Busy year for Scotch Whisky Association lawyers
Lawyers in the legal affairs department of the Scotch Whisky Association have had a busy year defending the integrity of Scotland’s national drink.
The SWA’s Annual Report reveals that the organisation has waged legal battles from Switzerland to China to protect the good name of Scotch whisky from impostors.
The sale of a Swiss whisky described as “Swiss Highland Single Malt,” saw the SWA object to the use of the word “Highland” to describe a whisky neither distilled or matured in Scotland.
After a challenge in the Swiss courts, the drink produced in Switzerland’s Berner Oberland department, will be removed in a phased manner from the markets.

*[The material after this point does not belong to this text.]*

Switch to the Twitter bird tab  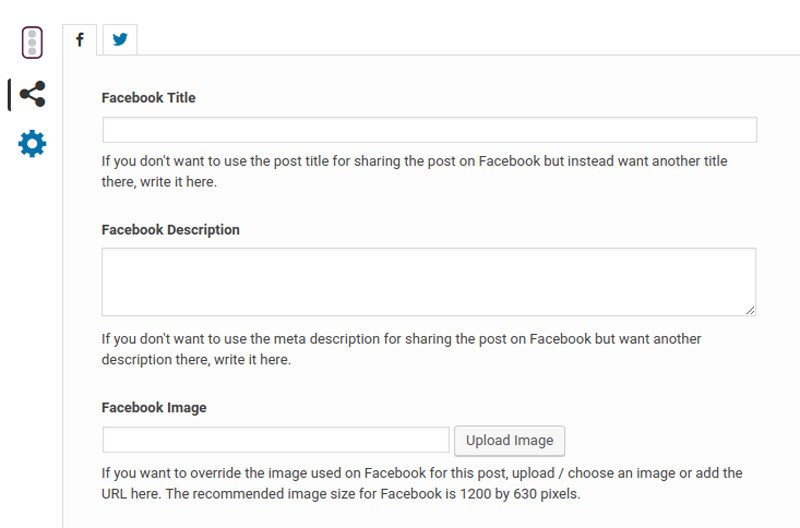point(120,39)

The SWA is battling to stop a Chinese drink described as “Scotch” being sold under a phonetic representation of how someone from the country might pronounce the word “Scotland”.

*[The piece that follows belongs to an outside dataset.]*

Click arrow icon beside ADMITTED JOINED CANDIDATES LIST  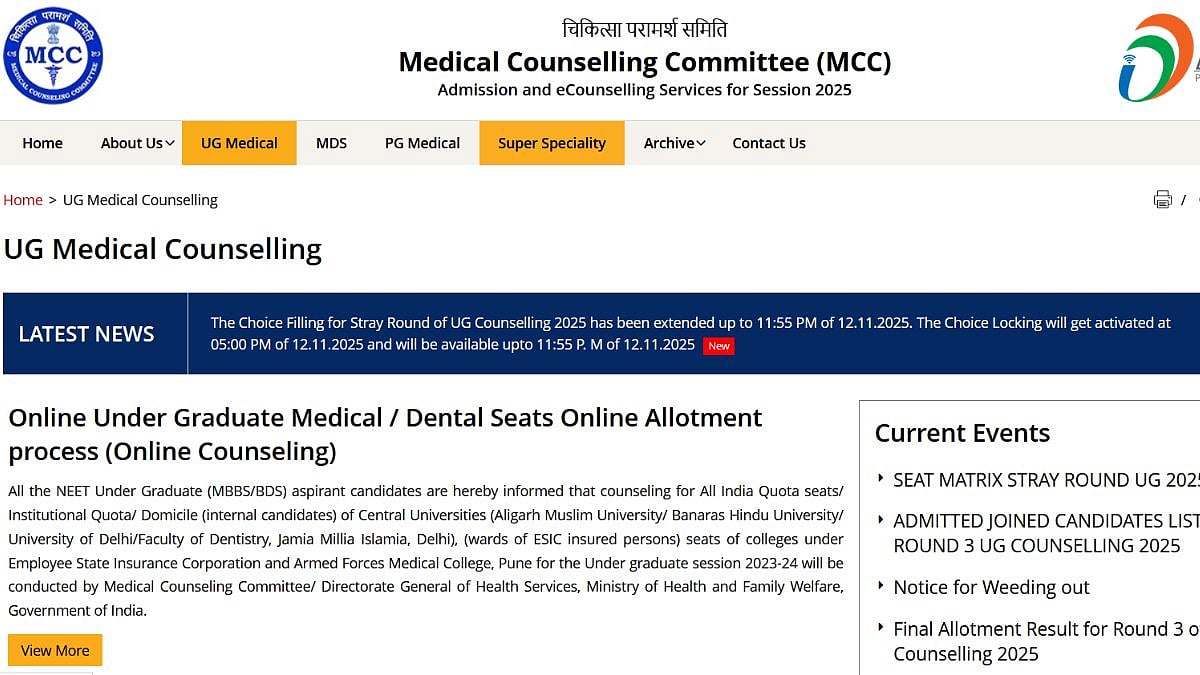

‘Scolen’ is a phonetic representation of how a Chinese person may pronounce “Scotland” and there are a number of references to Edinburgh and Speyside on the packaging.
Scolen’s Shenzhen-based producer and its director have ignored an injunction previously granted, preventing them from passing off the product as Scotch, and they were ordered to change the name.

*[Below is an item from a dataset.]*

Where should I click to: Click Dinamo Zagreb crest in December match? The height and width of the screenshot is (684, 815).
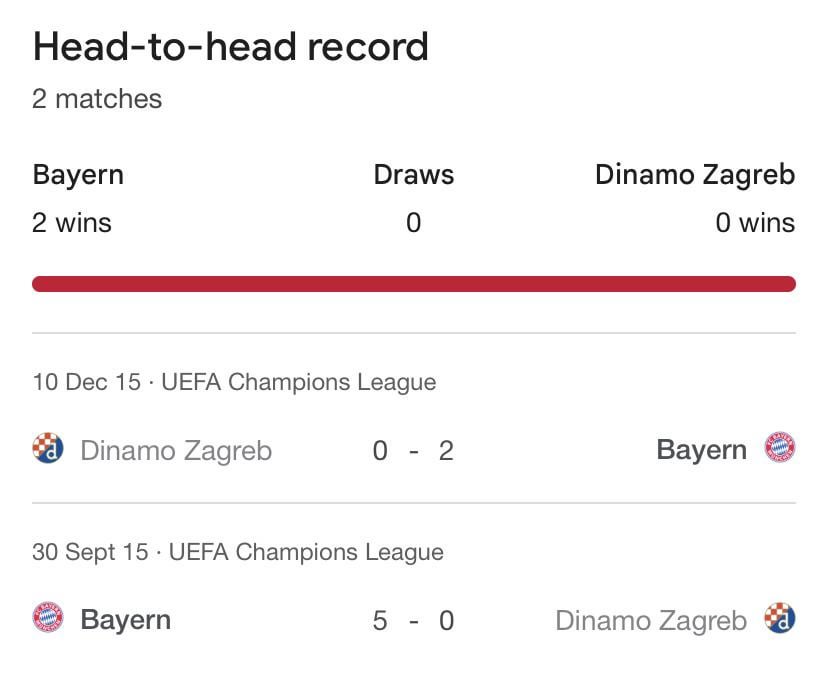[x=47, y=449]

Despite 19 of SWA’s legal battles being successfully resolved last year, a further 22 new proceedings have brought the number of ongoing cases to 60.
David Frost, SWA chief executive (pictured), said: “One of our main roles is to safeguard Scotch whisky around the world.
“A lot of that work involves the fight against the sale of products falsely described as Scotch whisky, or labelled to look like Scotch, when they are not.
“We take court proceedings and work with governments in markets around the world to crack down on the sale of fakes.”
Scotch whisky has “geographical indication” status, meaning it must be produced in Scotland in accordance with UK law from water, cereals and yeast, and matured for at least three years.